▶ **DESCRIPTION OF THE TASK**: Below are some records. Pull every line that contains the word "computer".

▶ **Recorded data**:
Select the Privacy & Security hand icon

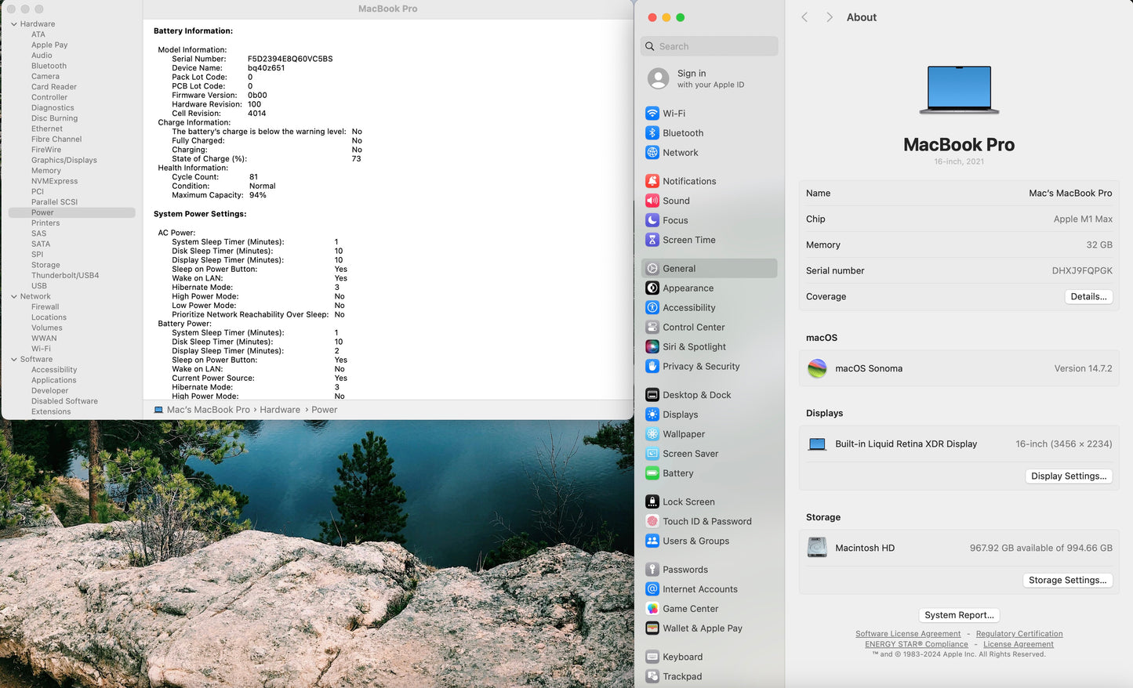click(x=652, y=366)
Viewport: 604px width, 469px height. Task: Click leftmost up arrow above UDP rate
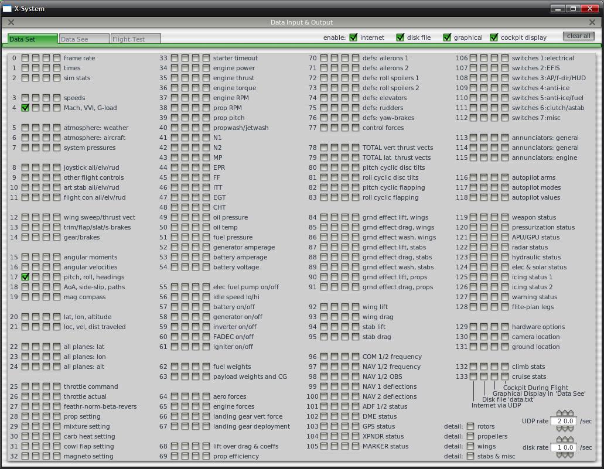tap(559, 413)
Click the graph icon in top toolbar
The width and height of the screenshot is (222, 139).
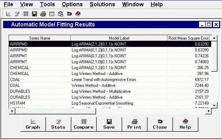8,14
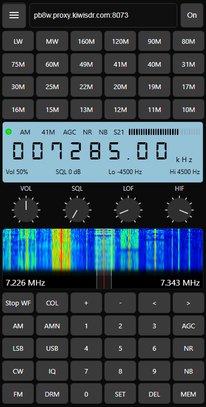Shift waterfall left with < button

(154, 303)
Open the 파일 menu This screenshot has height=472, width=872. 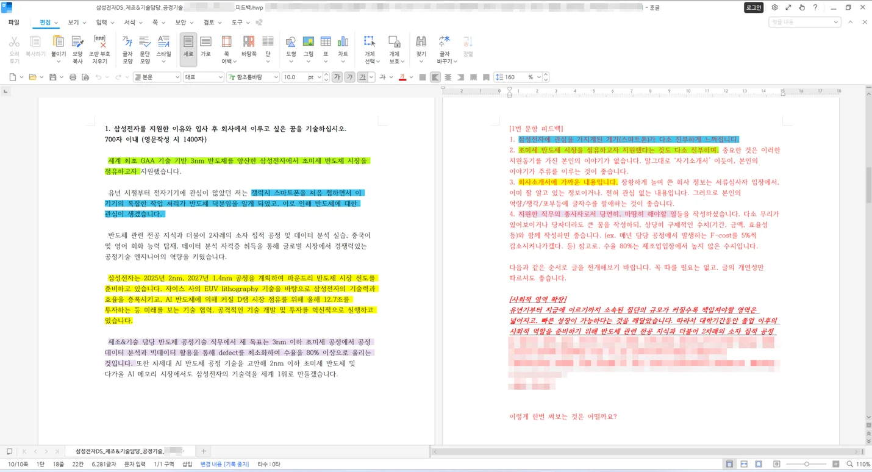click(x=13, y=23)
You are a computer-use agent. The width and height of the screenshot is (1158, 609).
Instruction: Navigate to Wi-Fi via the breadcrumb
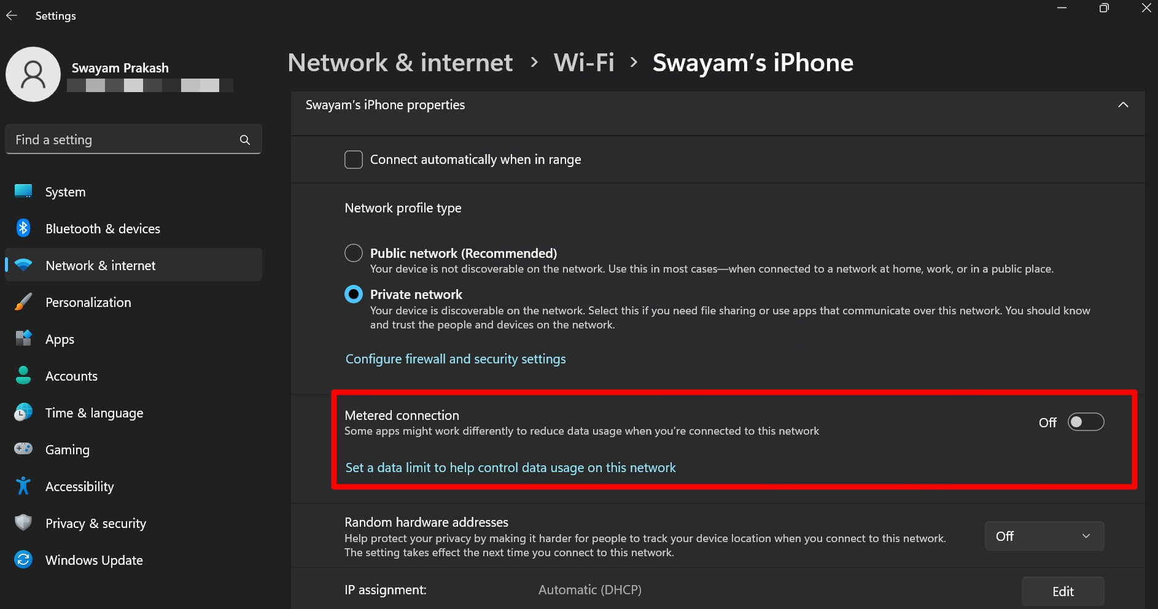click(x=583, y=62)
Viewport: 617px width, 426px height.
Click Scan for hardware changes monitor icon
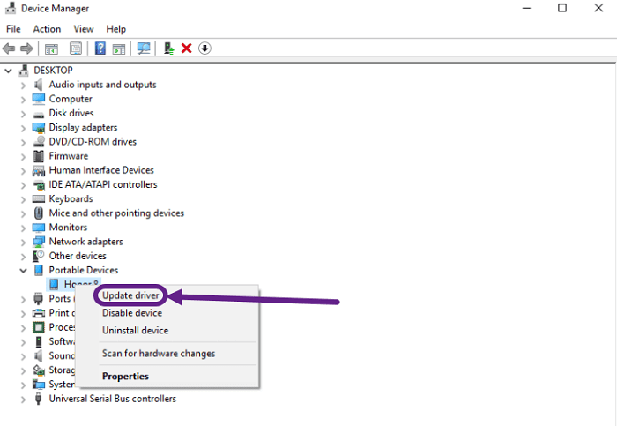coord(143,49)
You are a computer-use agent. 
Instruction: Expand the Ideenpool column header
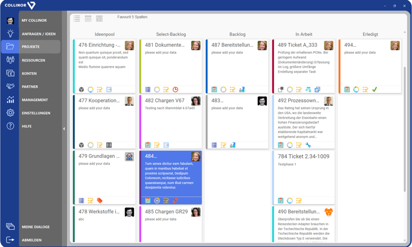pos(104,34)
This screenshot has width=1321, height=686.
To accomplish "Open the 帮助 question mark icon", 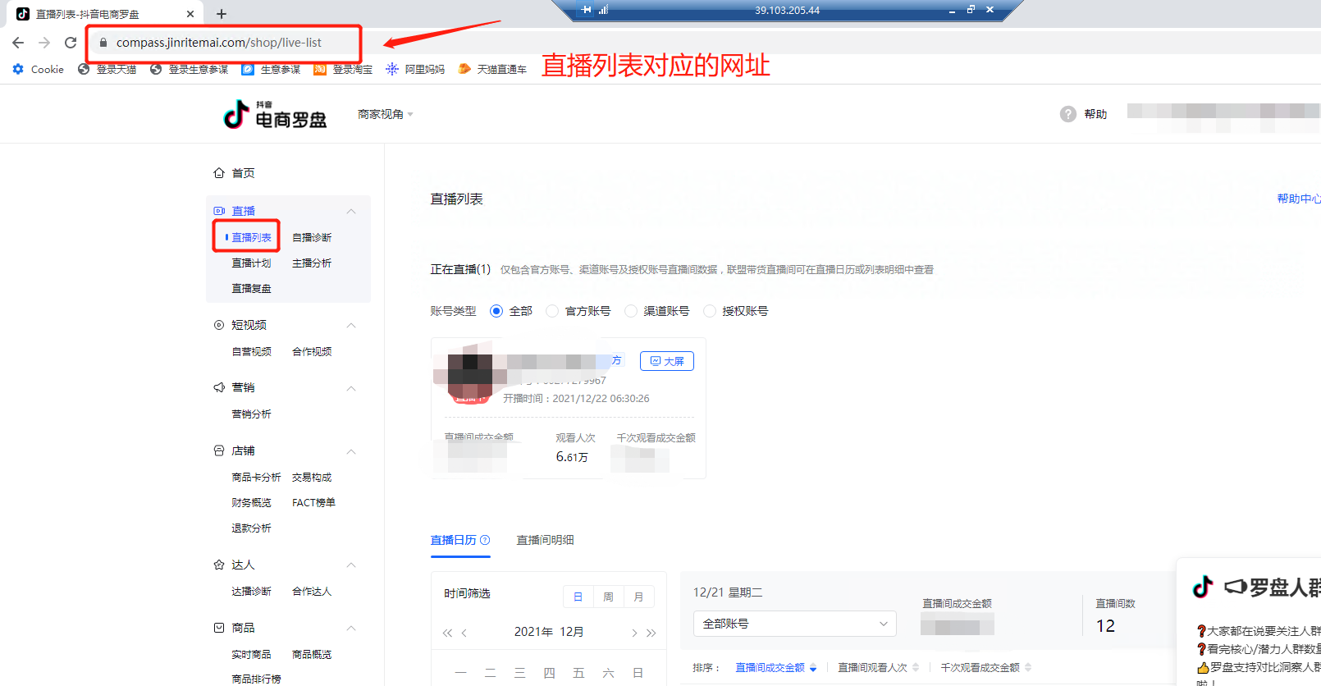I will tap(1067, 114).
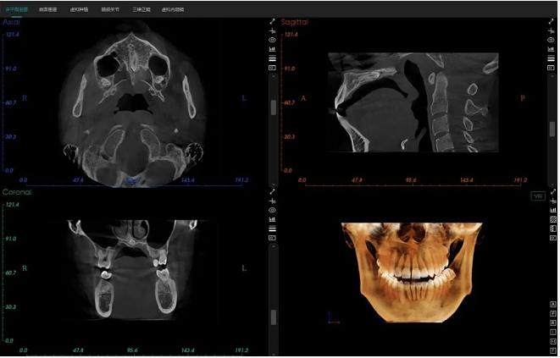Select the first tab in top bar
This screenshot has width=560, height=358.
tap(16, 8)
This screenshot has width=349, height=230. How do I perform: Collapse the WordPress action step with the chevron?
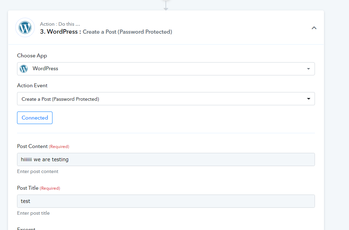point(314,28)
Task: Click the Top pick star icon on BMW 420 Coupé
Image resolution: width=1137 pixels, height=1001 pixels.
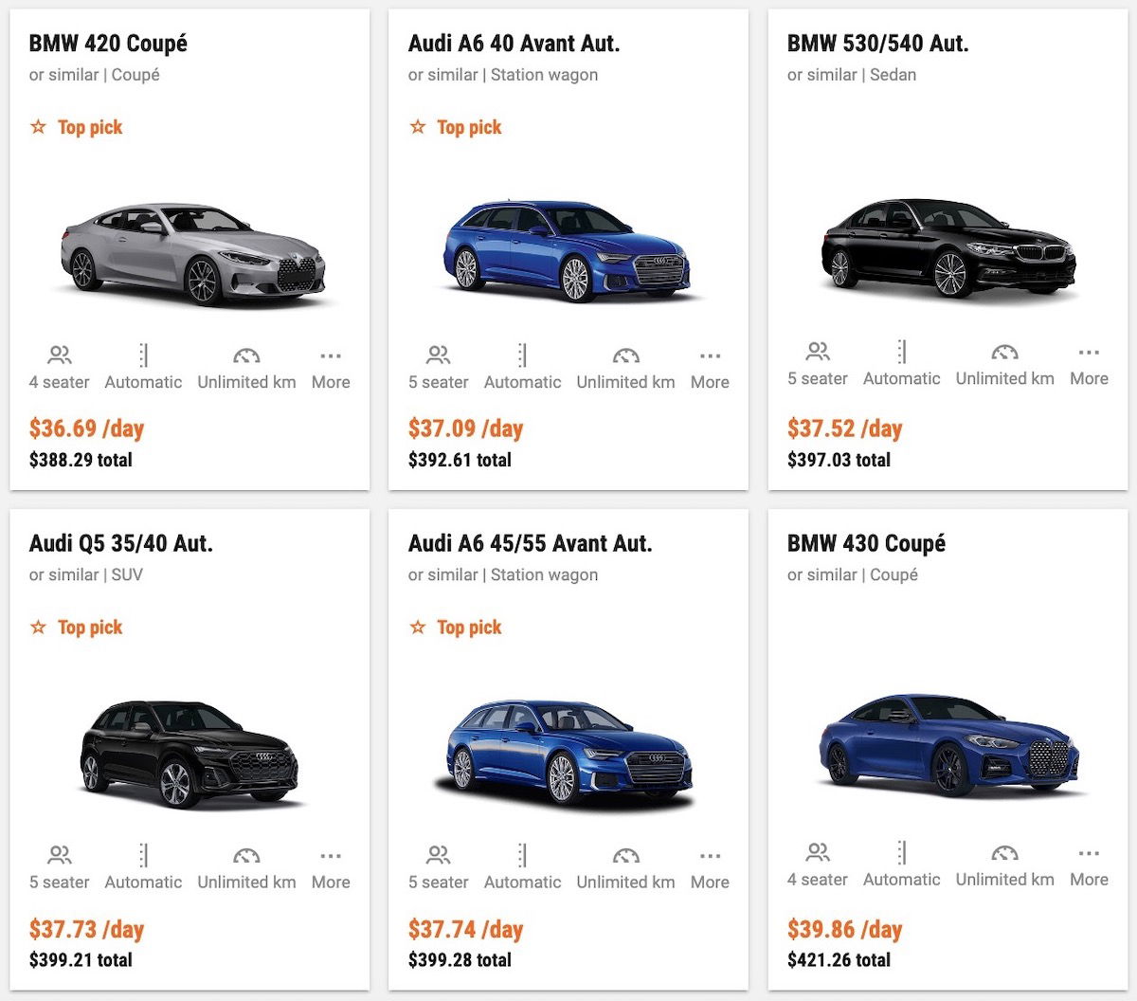Action: click(39, 124)
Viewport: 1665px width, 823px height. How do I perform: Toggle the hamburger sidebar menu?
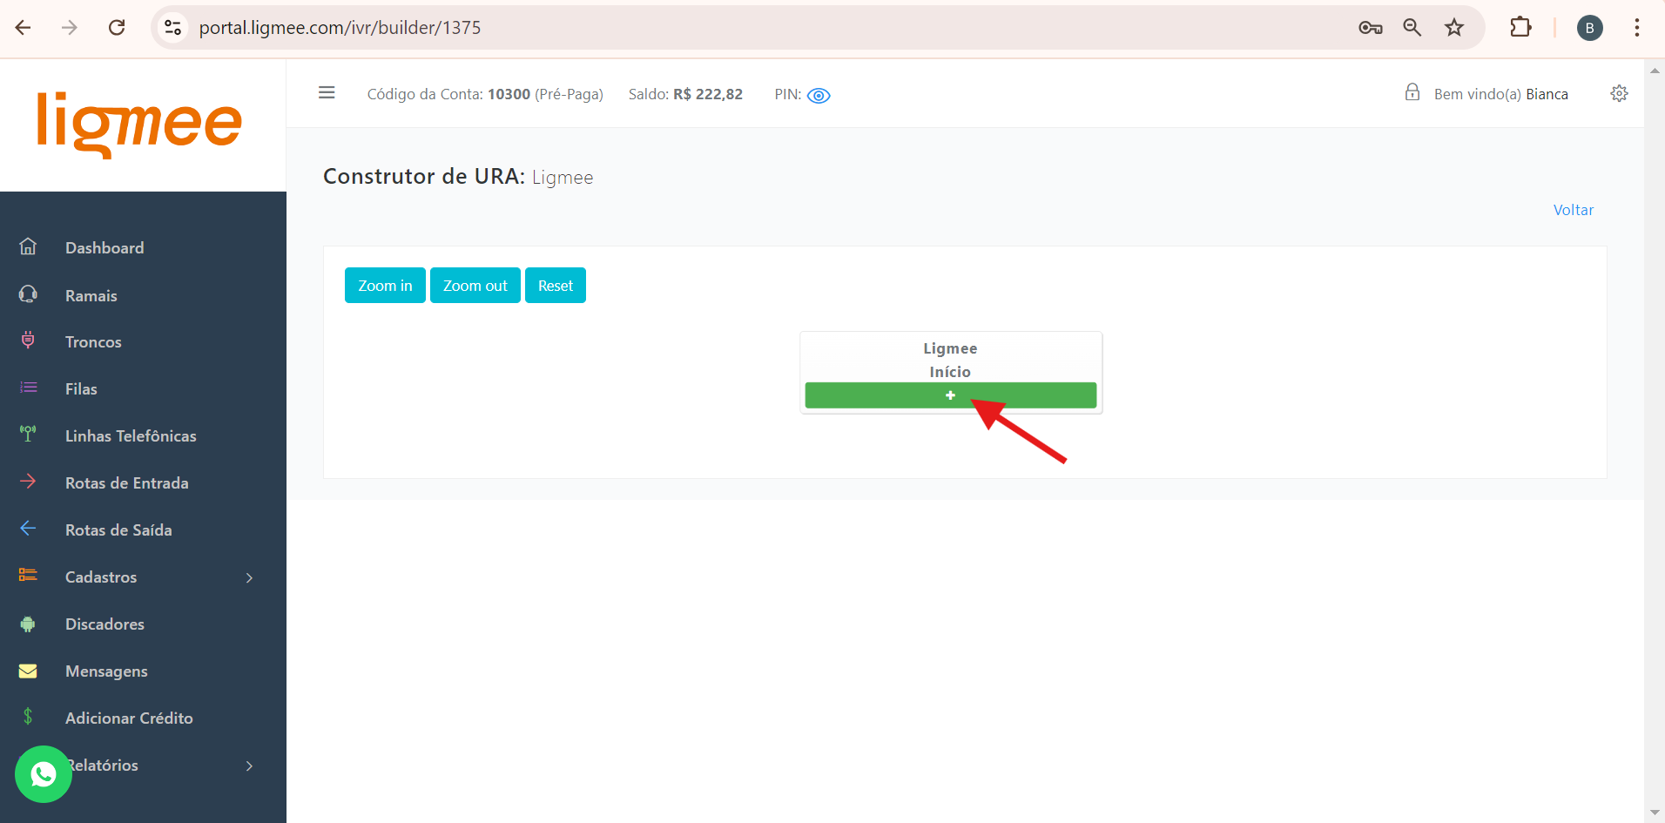click(327, 93)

▶ **ANSWER BOX**:
You are a computer-use agent. The width and height of the screenshot is (1158, 609).
You are a computer-use agent. 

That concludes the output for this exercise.